Aiming to transform digital assets into stable investments worldwide, TEKCE Real Estate offers crypto users legal compliance and tax advantages in real estate transactions.
When investing in the crypto market, noticing trends early can make a significant difference. Although bull markets tend to last longer than bear markets, a clever strategy against unexpected declines would be to realize crypto positions to secure gains.
Trading and investment experts usually agree on the advantages of diversifying investment portfolios rather than putting all eggs in one basket. Therefore, investors looking to secure gains might consider temporarily moving their assets into precious metals or cash.
Alternatively, converting volatile digital assets into tangible properties — such as real estate — can help investors seeking long-term security and stability protect their wealth from potential market uncertainty.
However, using large amounts of digital assets to buy real estate can be complicated. When buying a tangible asset with millions of dollars worth of crypto, a well-established strategy is essential to navigate regulatory requirements and ensure a smooth transaction process.
Buying a house with Bitcoin
TEKCE, a crypto-friendly global real estate company, assists investors in converting their volatile crypto assets into tangible properties with more predictable gains.
TEKCE is known for helping sell a flat in Antalya, Turkey, with Bitcoin (BTC), when crypto was still largely unknown and unregulated by governments. This transaction in 2017, which was one of the first real estate sales with Bitcoin, was completed smoothly despite the legal and regulatory challenges of the period, set a precedent for subsequent crypto-based real estate deals.
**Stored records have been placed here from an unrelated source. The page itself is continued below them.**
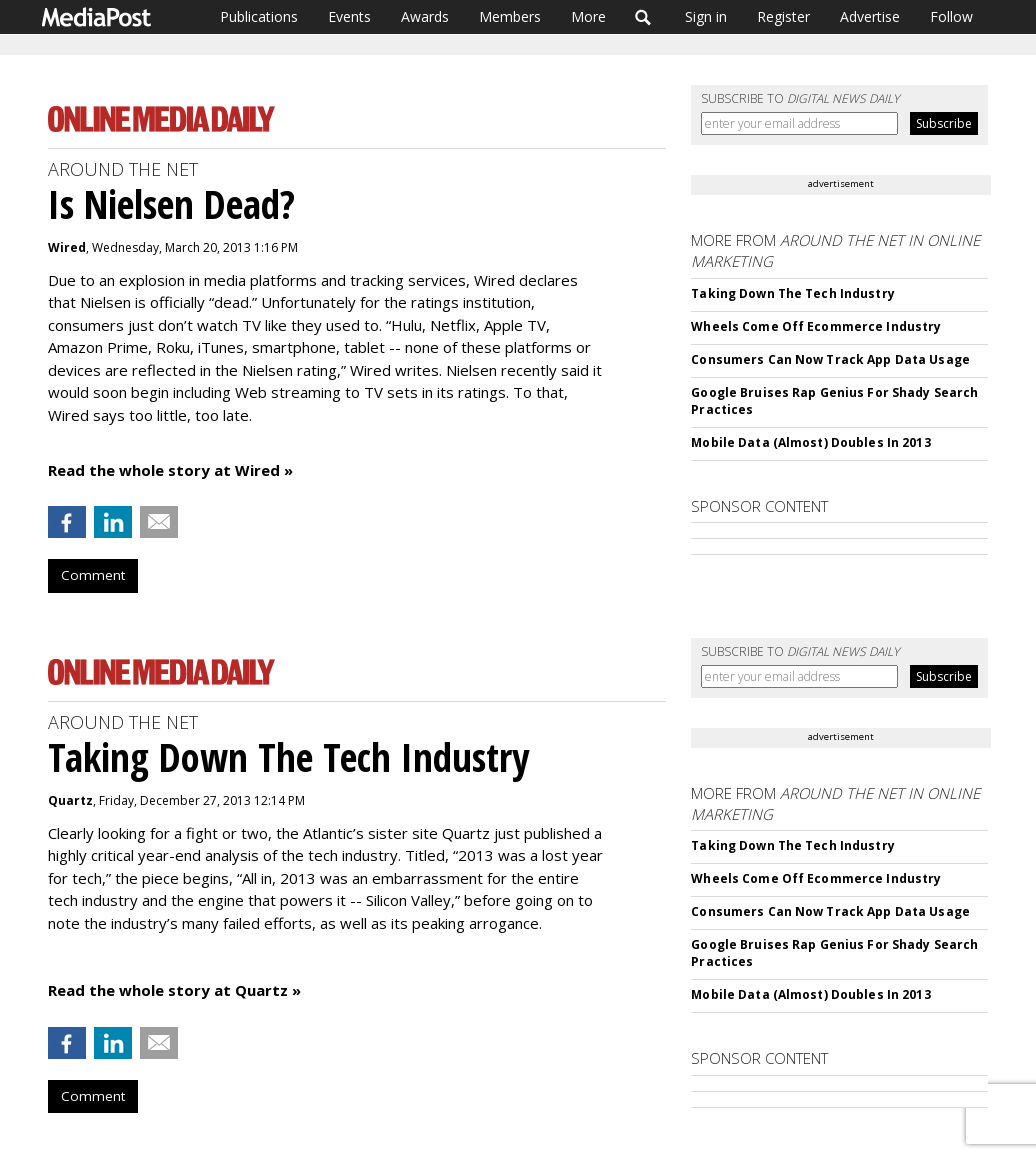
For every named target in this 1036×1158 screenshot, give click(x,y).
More (588, 16)
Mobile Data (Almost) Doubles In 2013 (810, 442)
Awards (425, 16)
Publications (259, 16)
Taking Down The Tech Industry (792, 293)
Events (349, 16)
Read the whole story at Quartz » (174, 990)
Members (510, 16)
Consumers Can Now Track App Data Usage (830, 359)
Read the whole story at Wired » (170, 470)
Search (643, 17)
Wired (67, 247)
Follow (951, 16)
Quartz (70, 800)
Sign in (706, 16)
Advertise (870, 16)
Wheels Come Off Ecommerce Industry (816, 326)
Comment (93, 575)
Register (783, 16)
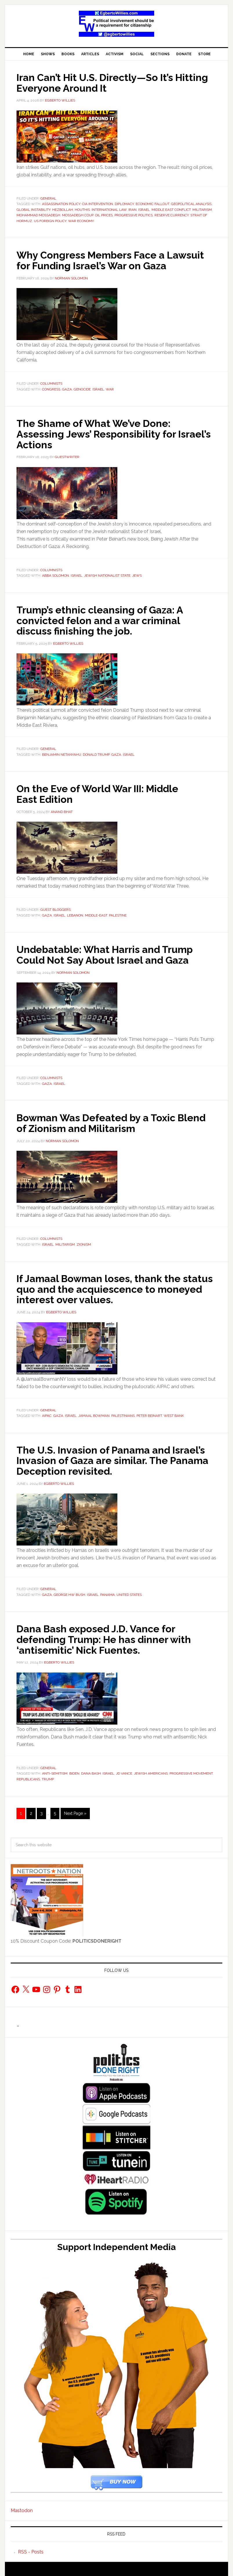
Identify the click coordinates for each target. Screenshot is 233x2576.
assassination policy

As a property technologies (PropTech) firm, TEKCE provides end-to-end assistance to those who want to purchase real estate with crypto. It facilitates all legal transactions and overcomes bureaucratic obstacles with its lawyers, who are experts in crypto payments.
TEKCE has successfully integrated crypto into real estate transactions. Source: TEKCE
Users who want to buy real estate with crypto start the transaction by reporting the property they have chosen to TEKCE. After completing a Know-Your-Customer (KYC) form to corroborate their identity, users sign a crypto payment agreement to ensure a safe funds transfer.
Next, users transfer the crypto of their choice, including Tether (USDT), BTC or Ether (ETH), to TEKCE’s wallet. TEKCE converts the crypto into fiat at the current market value and transfers it to the seller’s bank account. Thus, the transaction is completed safely and in accordance with legal requirements.
TEKCE, which made its first real estate sale with crypto in Turkey, expanded its services to Spain, Cyprus and Dubai. With the sales made in Spain, Tekce proved that it can complete the sales process in European Union countries also without any problems. The real estate firm values user security and legal compliance and works in accordance with the legal regulations specific to each region.
TEKCE tries to differentiate its services from those of its competitors by creating special fund models for large transactions. In addition to protecting investors’ earnings, these special funds also provide significant tax advantages in the relevant legal regions. With the dual benefit of financial protection and tax efficiency, TEKCE seeks to bridge the gap between digital assets and traditional real estate investments.
The wealth transfer of crypto investors
As the crypto market enters another bullish phase, TEKCE reports increased internet searches and demand for its services. The firm has enabled its customers to make payments with crypto in more than 2,500 real estate sales.
TEKCE Real Estate chairman Bayram Tekçe pointed out the significant wealth transfer created by crypto worldwide and said, “This wealth transfer will take place under the leadership of PropTech companies like us.”
The convergence of digital assets and real estate represents a pivotal evolution in investment strategies. This innovative approach bridges the gap between modern digital finance and traditional investment models. As regulatory frameworks continue to evolve, integrating digital assets into real estate transactions will become increasingly important.
Disclaimer. Cointelegraph does not endorse any content or product on this page. While we aim at providing you with all important information that we could obtain in this sponsored article, readers should do their own research before taking any actions related to the company and carry full responsibility for their decisions, nor can this article be considered as investment advice.